Tips for getting the best results
1) Install the GitHub Copilot extension or plugin in your primary IDE (for example, VS Code or JetBrains) and sign in with your GitHub account, ensuring the correct Copilot plan is active in your account settings. 2) Start by writing clear function signatures, comments, or docstrings in natural language to guide inline suggestions; accept, edit, or reject suggestions with the standard IDE keybindings to reinforce the desired style and patterns. 3) Use Copilot Chat within the IDE to ask targeted questions such as “refactor this function for readability,” “write unit tests for this file,” or “explain what this class does,” and provide relevant file or selection context when possible. 4) For larger changes, invoke the Copilot cloud agent (where available in your plan) to perform multi-file edits or repository-wide tasks, carefully reviewing diffs and commit messages before merging to your main branch. 5) In organization or enterprise settings, administrators should configure Copilot policies, seat assignments, and allowed features centrally, and developers should verify that Copilot is enabled for their repository and that any organization-specific compliance settings are understood before relying on suggestions in regulated or sensitive codebases.
Known limitations
Copilot can generate incorrect, insecure, or non-compiling code, so outputs require human review and testing rather than blind acceptance.
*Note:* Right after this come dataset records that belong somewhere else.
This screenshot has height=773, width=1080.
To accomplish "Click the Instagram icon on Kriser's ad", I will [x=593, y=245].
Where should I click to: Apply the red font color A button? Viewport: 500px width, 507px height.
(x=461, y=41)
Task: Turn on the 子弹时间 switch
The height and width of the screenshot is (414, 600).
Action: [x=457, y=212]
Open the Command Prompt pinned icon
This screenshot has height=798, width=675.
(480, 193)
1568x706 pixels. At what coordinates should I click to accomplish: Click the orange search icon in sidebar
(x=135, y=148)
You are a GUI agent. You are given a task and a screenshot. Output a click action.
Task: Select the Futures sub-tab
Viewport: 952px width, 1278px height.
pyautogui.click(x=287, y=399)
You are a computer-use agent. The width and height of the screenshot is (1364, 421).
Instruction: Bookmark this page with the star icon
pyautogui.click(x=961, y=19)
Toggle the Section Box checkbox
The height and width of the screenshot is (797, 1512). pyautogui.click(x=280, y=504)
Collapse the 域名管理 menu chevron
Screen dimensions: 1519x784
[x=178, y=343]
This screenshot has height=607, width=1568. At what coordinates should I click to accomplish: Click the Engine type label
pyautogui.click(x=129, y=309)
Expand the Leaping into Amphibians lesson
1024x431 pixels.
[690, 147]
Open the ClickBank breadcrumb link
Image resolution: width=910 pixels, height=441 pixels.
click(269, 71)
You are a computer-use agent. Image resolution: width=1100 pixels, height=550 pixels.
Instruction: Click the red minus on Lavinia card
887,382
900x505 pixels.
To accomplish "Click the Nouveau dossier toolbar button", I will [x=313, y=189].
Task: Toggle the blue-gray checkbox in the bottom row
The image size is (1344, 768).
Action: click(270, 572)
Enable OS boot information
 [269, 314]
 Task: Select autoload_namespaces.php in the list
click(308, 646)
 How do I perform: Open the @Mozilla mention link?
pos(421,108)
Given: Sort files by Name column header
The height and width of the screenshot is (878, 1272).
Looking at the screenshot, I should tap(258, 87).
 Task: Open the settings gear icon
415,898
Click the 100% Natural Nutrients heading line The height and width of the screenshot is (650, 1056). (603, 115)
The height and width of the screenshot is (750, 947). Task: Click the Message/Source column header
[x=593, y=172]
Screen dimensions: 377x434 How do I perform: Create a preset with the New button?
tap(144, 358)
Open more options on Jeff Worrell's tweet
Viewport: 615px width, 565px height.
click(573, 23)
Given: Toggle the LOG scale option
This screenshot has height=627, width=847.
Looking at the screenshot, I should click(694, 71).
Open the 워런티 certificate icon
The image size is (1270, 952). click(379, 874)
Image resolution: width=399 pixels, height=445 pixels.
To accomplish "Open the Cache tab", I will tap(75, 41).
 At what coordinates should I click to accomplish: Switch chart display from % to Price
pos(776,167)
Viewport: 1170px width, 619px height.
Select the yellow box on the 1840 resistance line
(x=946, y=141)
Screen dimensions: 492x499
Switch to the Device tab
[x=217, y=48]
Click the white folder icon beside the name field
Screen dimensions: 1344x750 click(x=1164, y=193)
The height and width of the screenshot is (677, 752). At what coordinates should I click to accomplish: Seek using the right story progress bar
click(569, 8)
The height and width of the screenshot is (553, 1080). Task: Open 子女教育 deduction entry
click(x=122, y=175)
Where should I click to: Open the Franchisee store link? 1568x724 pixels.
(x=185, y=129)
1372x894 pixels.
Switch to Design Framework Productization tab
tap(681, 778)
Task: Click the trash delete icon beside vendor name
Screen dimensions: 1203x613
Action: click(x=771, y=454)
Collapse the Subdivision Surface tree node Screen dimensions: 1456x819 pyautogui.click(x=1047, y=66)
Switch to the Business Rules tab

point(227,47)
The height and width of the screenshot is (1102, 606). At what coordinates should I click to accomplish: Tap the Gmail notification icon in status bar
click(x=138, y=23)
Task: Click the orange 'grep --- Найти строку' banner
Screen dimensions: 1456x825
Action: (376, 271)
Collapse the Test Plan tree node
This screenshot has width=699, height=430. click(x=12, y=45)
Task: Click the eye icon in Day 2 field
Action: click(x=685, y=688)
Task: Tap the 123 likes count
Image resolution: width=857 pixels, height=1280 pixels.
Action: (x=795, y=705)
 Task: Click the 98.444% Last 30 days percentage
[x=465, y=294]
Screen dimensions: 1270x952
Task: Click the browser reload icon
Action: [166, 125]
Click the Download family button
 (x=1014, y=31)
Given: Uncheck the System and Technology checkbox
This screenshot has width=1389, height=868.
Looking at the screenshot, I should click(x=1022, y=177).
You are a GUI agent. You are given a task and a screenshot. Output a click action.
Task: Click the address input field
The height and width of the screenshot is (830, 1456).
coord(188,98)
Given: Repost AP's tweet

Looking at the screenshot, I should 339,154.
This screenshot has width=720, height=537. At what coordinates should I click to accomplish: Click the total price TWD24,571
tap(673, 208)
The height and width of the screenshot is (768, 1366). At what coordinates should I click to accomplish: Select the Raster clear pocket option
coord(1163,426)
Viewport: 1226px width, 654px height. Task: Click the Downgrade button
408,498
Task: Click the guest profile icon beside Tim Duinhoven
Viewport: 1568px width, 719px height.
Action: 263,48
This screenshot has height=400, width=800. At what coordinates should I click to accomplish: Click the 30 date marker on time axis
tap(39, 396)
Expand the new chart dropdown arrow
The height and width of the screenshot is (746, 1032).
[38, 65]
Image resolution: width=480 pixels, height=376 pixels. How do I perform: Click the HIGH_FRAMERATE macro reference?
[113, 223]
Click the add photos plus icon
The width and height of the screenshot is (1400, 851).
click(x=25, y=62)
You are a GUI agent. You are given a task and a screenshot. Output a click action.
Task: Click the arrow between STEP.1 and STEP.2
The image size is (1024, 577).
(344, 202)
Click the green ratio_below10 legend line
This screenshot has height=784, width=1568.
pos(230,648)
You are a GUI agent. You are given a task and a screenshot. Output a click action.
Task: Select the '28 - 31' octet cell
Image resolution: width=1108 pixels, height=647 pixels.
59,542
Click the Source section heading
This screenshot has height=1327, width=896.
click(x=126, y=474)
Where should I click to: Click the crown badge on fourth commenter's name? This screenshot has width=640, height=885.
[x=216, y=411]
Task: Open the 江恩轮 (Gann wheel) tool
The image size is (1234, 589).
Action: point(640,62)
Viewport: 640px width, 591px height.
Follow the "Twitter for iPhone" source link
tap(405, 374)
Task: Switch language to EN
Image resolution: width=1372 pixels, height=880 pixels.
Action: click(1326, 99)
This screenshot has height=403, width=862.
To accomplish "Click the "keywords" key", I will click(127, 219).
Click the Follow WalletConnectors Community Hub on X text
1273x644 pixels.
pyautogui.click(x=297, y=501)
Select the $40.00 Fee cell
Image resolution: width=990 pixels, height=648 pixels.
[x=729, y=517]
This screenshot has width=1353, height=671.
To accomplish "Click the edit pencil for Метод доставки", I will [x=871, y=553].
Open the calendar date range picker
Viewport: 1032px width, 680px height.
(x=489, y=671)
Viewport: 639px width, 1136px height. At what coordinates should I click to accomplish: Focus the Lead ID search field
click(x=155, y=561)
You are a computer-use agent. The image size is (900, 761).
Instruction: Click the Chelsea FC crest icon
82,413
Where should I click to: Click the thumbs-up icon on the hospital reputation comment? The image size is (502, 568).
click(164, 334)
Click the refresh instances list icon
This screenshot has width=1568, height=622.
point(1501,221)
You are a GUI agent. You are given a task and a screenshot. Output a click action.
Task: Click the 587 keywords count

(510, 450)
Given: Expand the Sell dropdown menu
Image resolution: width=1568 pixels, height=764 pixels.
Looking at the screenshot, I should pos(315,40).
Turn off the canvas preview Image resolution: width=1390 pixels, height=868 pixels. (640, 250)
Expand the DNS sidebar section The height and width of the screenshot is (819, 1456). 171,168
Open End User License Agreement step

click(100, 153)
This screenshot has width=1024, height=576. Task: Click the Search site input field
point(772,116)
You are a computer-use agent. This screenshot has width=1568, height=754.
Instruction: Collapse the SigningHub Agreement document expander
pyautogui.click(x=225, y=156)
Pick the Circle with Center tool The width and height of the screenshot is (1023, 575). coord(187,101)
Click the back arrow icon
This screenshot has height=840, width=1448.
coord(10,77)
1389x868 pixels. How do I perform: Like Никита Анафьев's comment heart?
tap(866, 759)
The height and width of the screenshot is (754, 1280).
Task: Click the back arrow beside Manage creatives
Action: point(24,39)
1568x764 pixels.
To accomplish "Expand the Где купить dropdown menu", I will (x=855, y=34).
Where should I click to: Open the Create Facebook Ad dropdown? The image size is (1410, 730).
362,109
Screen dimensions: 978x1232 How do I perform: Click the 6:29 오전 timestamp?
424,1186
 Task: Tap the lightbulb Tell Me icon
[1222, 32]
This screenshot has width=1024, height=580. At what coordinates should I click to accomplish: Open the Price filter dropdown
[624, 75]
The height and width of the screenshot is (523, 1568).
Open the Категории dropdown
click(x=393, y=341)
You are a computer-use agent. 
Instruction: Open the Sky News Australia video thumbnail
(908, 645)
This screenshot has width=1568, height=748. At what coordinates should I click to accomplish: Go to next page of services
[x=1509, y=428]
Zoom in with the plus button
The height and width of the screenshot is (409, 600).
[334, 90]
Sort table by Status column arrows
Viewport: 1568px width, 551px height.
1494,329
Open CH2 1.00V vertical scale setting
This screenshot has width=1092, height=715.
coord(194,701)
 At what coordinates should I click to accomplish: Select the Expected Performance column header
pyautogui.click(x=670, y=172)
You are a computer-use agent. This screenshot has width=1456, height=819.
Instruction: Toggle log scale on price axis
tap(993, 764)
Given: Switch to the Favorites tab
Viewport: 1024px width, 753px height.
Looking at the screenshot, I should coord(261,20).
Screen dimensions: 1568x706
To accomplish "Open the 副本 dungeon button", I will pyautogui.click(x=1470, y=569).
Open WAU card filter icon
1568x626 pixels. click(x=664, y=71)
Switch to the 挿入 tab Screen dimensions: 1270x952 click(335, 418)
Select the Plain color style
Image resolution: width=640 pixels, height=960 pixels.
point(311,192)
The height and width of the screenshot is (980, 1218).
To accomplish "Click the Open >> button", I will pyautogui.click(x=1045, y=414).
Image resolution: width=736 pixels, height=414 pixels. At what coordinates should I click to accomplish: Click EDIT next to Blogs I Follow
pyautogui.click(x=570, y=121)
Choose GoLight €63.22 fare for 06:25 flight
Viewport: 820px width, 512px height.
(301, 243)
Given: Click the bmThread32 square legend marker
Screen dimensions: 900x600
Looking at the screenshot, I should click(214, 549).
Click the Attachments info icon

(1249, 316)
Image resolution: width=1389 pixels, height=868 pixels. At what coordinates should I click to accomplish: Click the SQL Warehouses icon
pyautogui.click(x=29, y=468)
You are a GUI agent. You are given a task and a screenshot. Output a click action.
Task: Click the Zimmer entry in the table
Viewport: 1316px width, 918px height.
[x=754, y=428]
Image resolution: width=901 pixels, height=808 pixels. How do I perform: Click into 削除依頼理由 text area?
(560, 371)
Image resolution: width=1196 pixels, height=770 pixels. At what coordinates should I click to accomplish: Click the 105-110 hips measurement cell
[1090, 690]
It does not have perfect understanding of proprietary or very large codebases, and chat or cloud agent features may miss cross-cutting logic without carefully provided context. Free and lower-tier plans have limited access to premium models, chat, and cloud agent usage, and starting June 1, 2026, usage beyond included allowances will incur additional AI Credit charges under usage-based billing. The models are trained on public code and other data, which can raise licensing and compliance questions for organizations, and certain advanced or administrative capabilities are restricted to Business and Enterprise tiers.
Model / Technology
GitHub-, OpenAI-, and Microsoft-developed generative code and chat models, including GPT-4-class and GitHub fine-tuned models
Commercial use
GitHub states that Copilot is powered by models trained on public code and other data and is intended for professional software development, including commercial use. In general, subscribers can use generated code in commercial projects, but they remain responsible for reviewing outputs, ensuring license compatibility, and complying with GitHub’s terms of service and any organizational policies; enterprises can configure additional compliance and policy controls through Copilot Business and Enterprise.
Training data
GitHub Copilot’s underlying models are trained on natural language text and source code from publicly available sources, including code in public GitHub repositories, along with additional licensed and proprietary data from GitHub, OpenAI, and Microsoft. This training approach has raised concerns and ongoing debate around the reuse of open source code and licenses in AI training, leading to scrutiny and legal challenges over whether some training data may include code under restrictive licenses, although GitHub positions Copilot as compliant with applicable law and offers enterprise controls for risk management.